> _Goal of the exercise_
The lines from the one containing "This screenshot has height=457, width=644." through the last one in the data: please copy those exactly, and only those, without the pictures.

-- Information follows --

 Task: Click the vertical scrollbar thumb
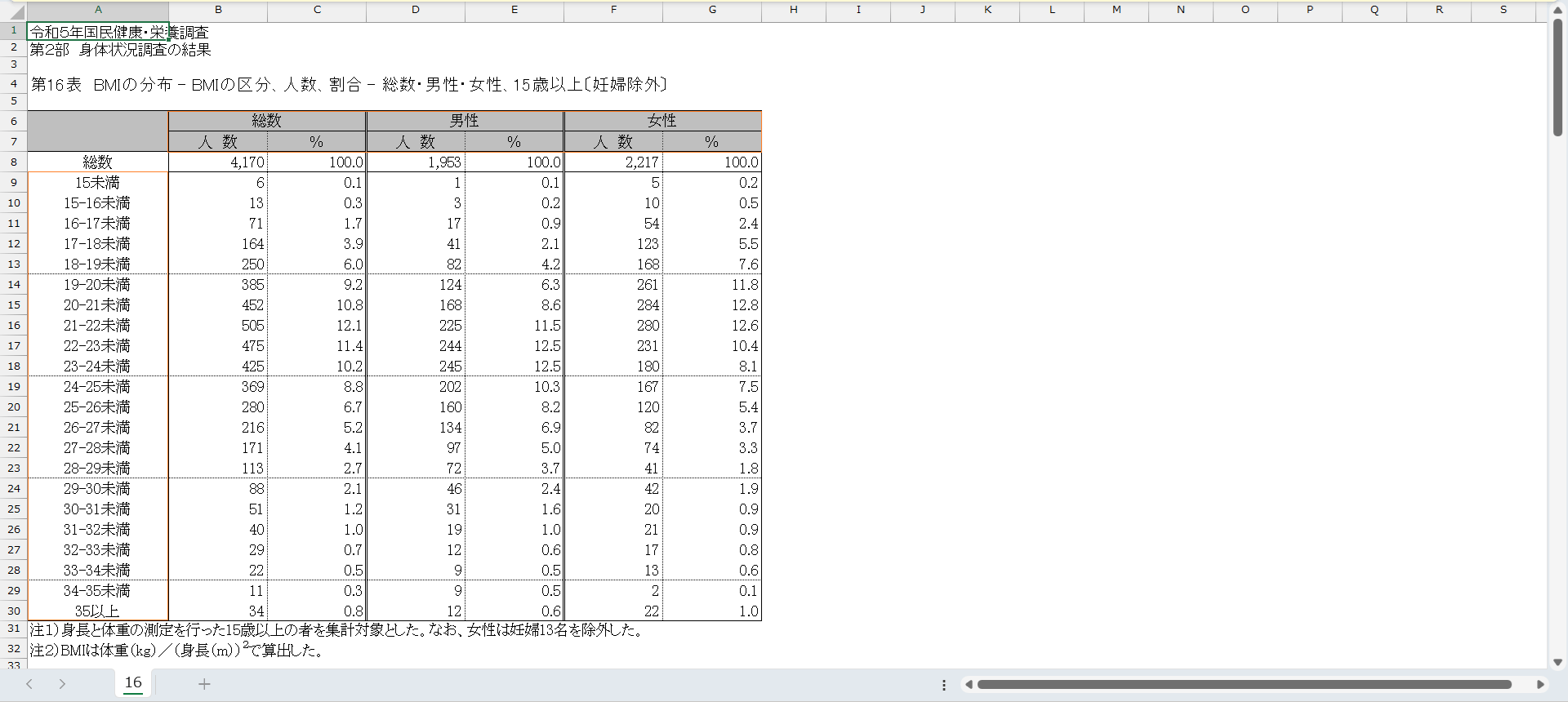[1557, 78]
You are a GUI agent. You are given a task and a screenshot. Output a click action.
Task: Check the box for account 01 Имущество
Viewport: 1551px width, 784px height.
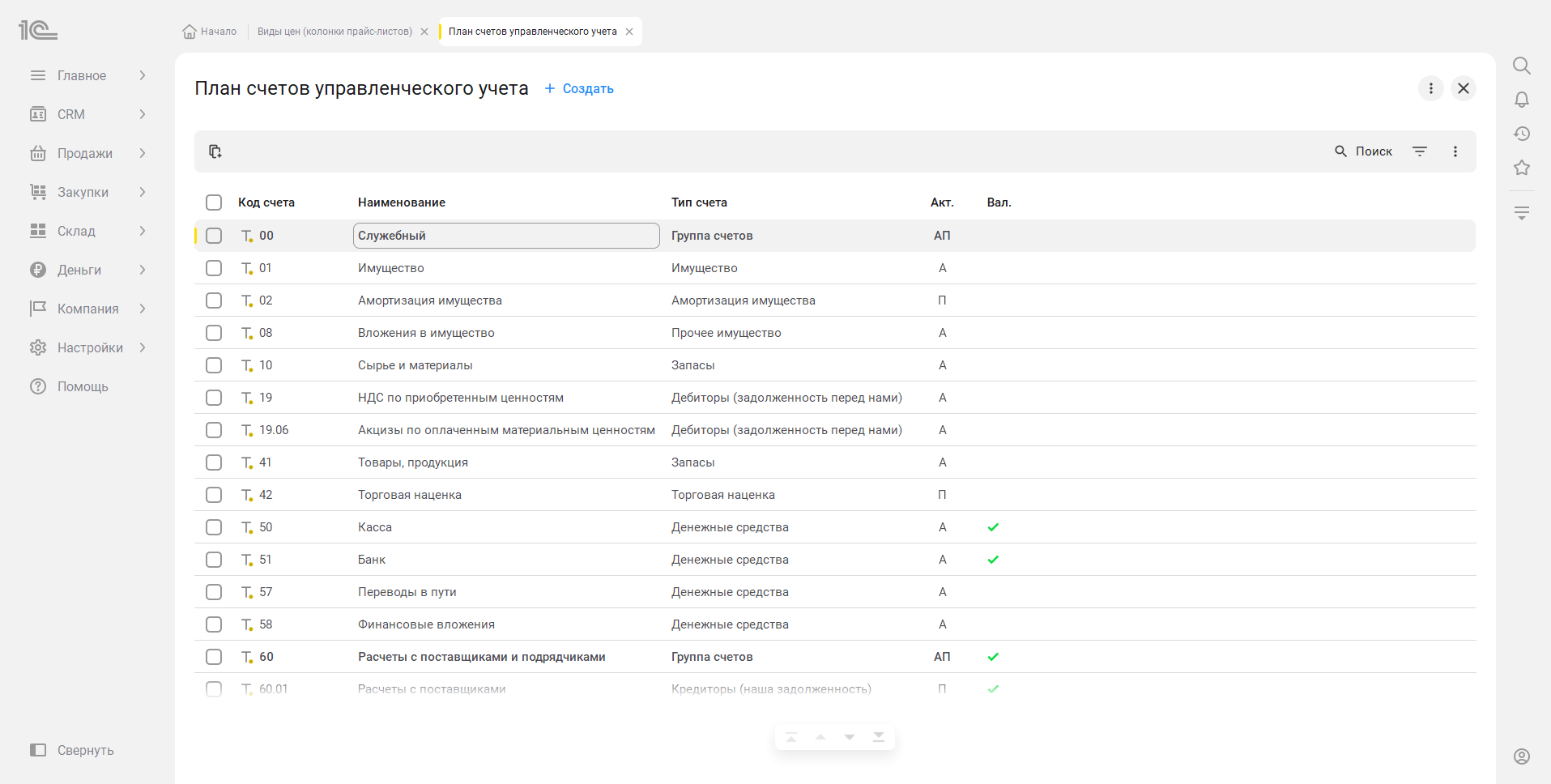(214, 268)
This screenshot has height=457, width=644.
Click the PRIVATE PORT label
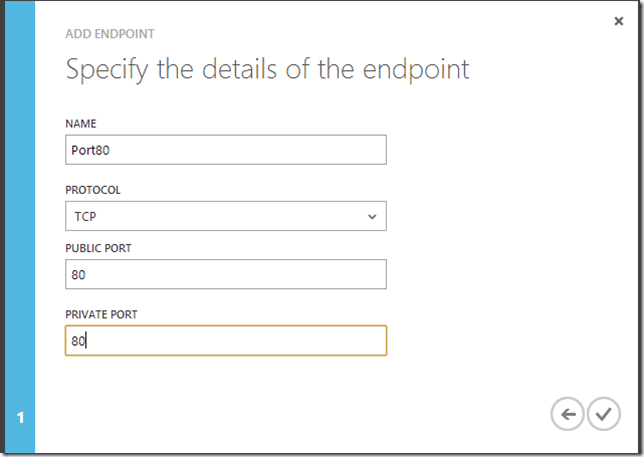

-- Information concluded --

> _Answer to the problem_
This screenshot has height=457, width=644.
Click the PRIVATE PORT label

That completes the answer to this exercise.